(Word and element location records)
----------------

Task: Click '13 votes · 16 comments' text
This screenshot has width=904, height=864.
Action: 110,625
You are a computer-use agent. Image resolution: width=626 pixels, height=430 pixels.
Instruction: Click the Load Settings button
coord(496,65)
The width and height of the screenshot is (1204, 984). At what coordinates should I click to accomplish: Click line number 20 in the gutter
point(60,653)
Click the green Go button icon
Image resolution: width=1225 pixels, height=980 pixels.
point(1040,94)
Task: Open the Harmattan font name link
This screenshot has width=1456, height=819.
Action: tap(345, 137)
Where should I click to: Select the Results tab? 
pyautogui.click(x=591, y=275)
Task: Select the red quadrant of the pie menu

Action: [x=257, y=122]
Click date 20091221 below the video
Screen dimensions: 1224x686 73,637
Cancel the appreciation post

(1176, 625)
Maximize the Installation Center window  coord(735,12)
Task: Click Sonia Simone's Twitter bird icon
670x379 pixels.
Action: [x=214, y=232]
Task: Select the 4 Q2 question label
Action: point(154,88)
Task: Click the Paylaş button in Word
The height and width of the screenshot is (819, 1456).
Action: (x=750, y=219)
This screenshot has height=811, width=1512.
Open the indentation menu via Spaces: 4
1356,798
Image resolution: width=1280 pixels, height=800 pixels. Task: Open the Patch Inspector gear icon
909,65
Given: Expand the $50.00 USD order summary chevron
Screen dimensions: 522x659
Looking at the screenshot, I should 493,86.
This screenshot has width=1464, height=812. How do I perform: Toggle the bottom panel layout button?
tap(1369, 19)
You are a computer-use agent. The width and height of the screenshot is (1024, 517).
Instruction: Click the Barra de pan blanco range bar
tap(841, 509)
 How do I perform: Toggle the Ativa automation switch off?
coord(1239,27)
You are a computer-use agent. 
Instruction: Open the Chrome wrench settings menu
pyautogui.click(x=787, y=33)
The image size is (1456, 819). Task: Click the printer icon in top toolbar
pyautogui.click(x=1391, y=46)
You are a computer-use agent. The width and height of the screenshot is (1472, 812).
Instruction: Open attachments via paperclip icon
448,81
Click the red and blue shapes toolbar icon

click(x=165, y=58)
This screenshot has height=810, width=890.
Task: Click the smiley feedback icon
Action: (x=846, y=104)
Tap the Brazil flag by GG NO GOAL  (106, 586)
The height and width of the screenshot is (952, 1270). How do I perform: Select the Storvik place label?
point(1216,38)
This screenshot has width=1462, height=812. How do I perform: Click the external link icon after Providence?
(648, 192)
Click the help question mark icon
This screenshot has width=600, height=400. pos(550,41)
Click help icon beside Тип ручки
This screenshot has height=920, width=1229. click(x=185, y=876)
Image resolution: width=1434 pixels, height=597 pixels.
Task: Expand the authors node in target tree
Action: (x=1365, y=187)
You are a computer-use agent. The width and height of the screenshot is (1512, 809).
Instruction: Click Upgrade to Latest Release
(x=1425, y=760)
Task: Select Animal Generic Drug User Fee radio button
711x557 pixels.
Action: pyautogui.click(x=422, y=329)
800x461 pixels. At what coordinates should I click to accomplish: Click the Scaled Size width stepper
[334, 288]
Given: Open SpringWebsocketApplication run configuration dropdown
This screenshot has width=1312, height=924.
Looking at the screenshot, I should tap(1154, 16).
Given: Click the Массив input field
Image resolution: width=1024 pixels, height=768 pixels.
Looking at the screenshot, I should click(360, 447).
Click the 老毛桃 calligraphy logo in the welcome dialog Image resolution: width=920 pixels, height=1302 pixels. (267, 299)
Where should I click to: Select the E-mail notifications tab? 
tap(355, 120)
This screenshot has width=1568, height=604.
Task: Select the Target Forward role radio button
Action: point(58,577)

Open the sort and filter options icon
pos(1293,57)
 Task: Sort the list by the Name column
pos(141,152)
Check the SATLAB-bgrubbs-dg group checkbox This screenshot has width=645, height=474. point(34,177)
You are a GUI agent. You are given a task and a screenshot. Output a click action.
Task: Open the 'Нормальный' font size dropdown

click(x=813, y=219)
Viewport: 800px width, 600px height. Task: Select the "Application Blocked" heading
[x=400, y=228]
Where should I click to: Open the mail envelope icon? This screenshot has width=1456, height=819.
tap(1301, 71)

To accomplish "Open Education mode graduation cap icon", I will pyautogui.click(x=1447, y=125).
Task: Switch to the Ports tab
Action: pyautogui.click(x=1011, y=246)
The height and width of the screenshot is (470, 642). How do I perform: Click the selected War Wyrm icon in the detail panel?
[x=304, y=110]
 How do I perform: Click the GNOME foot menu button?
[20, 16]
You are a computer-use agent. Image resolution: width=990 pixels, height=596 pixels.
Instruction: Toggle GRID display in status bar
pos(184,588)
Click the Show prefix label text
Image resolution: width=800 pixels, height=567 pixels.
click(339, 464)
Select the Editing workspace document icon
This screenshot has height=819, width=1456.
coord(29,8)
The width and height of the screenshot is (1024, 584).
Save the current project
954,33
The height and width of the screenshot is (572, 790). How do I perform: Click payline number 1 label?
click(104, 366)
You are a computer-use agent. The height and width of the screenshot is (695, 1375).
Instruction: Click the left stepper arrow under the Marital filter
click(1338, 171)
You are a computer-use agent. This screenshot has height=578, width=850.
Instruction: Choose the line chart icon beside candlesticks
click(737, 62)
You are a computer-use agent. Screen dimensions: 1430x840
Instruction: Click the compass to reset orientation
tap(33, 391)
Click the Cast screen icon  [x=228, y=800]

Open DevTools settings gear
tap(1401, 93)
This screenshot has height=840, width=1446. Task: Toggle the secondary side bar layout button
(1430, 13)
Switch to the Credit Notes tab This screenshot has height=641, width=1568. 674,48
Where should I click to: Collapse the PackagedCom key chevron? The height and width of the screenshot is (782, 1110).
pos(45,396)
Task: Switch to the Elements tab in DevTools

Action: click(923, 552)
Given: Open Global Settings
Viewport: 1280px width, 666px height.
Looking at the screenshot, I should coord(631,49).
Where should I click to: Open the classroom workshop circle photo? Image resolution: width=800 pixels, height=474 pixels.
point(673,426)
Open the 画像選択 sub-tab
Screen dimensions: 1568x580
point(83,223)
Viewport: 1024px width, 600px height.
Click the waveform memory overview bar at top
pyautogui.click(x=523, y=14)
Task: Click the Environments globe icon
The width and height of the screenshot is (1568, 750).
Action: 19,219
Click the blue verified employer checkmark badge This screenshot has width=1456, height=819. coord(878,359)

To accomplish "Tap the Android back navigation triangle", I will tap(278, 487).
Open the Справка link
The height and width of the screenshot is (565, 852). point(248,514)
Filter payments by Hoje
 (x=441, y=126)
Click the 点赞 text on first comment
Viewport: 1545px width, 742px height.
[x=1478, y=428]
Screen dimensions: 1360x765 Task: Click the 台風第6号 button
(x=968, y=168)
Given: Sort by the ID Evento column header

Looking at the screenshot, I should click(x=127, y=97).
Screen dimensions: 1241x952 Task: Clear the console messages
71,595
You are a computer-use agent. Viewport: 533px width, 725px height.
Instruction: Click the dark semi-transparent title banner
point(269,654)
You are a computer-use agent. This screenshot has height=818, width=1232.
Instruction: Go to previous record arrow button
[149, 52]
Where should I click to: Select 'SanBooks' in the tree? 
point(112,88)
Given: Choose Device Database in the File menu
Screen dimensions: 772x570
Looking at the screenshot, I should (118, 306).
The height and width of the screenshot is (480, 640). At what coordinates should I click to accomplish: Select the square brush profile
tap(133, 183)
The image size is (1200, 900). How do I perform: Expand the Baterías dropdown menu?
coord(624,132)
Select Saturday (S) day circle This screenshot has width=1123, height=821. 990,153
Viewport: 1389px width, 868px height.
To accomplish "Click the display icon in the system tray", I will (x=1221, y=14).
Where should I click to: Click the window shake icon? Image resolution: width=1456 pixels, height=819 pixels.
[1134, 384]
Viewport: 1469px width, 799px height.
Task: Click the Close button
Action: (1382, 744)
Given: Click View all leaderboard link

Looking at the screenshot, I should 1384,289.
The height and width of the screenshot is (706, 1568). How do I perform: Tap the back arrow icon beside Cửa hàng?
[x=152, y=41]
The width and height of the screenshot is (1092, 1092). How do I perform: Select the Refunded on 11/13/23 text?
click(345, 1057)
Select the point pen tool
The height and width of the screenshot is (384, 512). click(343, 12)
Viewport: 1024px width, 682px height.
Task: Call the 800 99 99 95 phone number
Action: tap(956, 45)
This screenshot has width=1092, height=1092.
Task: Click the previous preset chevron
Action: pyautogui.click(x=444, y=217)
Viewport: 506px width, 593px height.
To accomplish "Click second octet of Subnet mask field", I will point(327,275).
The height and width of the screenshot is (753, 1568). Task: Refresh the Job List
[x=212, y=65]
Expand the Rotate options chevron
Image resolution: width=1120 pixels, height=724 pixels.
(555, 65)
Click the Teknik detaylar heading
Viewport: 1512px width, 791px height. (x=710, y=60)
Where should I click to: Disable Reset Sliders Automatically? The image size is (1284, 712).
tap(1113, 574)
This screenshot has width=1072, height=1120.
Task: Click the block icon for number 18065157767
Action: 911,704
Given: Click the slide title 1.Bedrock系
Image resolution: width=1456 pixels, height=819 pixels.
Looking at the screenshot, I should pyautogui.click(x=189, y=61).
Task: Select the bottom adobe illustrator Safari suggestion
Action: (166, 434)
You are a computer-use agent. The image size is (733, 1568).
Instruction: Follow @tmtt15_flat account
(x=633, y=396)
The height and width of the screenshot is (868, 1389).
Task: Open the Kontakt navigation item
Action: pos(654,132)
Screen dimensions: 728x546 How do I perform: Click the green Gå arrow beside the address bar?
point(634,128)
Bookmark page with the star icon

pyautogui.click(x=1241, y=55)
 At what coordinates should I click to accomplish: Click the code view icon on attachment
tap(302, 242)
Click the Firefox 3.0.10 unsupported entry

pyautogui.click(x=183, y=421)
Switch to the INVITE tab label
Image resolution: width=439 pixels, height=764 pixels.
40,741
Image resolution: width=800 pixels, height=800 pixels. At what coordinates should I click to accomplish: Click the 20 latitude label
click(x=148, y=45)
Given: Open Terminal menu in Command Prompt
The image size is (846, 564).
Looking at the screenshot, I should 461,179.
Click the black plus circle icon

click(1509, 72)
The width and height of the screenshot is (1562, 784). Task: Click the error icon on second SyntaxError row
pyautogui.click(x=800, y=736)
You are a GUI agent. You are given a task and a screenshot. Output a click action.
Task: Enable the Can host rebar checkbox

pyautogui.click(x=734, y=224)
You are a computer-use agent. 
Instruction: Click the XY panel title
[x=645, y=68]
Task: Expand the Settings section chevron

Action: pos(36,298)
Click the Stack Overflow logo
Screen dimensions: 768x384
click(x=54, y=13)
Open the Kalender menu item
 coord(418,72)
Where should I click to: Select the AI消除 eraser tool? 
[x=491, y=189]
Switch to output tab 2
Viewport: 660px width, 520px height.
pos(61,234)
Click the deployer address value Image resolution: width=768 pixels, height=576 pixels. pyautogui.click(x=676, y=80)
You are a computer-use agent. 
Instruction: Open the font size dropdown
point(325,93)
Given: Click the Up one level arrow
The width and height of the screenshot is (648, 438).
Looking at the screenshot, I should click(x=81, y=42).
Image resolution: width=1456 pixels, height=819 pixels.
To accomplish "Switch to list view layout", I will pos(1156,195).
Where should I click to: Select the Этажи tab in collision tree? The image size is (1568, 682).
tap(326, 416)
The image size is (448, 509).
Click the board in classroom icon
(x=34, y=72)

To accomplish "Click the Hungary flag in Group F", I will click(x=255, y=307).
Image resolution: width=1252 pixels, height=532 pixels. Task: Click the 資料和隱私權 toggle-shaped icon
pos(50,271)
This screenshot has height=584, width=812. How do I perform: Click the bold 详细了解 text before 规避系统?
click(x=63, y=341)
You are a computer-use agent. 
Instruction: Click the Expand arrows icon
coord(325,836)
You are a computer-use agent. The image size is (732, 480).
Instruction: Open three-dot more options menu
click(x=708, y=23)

----------------

__YOUR GOAL__:
Reproduce the entries without changes, beginning at the line containing "Where should I click to: Select the E-mail" and ending with the line containing "pos(141,152)".

__ANSWER TO THE TASK__:
Where should I click to: Select the E-mail notifications tab? 
tap(355, 120)
This screenshot has width=1568, height=604.
Task: Select the Target Forward role radio button
Action: point(58,577)

Open the sort and filter options icon
pos(1293,57)
 Task: Sort the list by the Name column
pos(141,152)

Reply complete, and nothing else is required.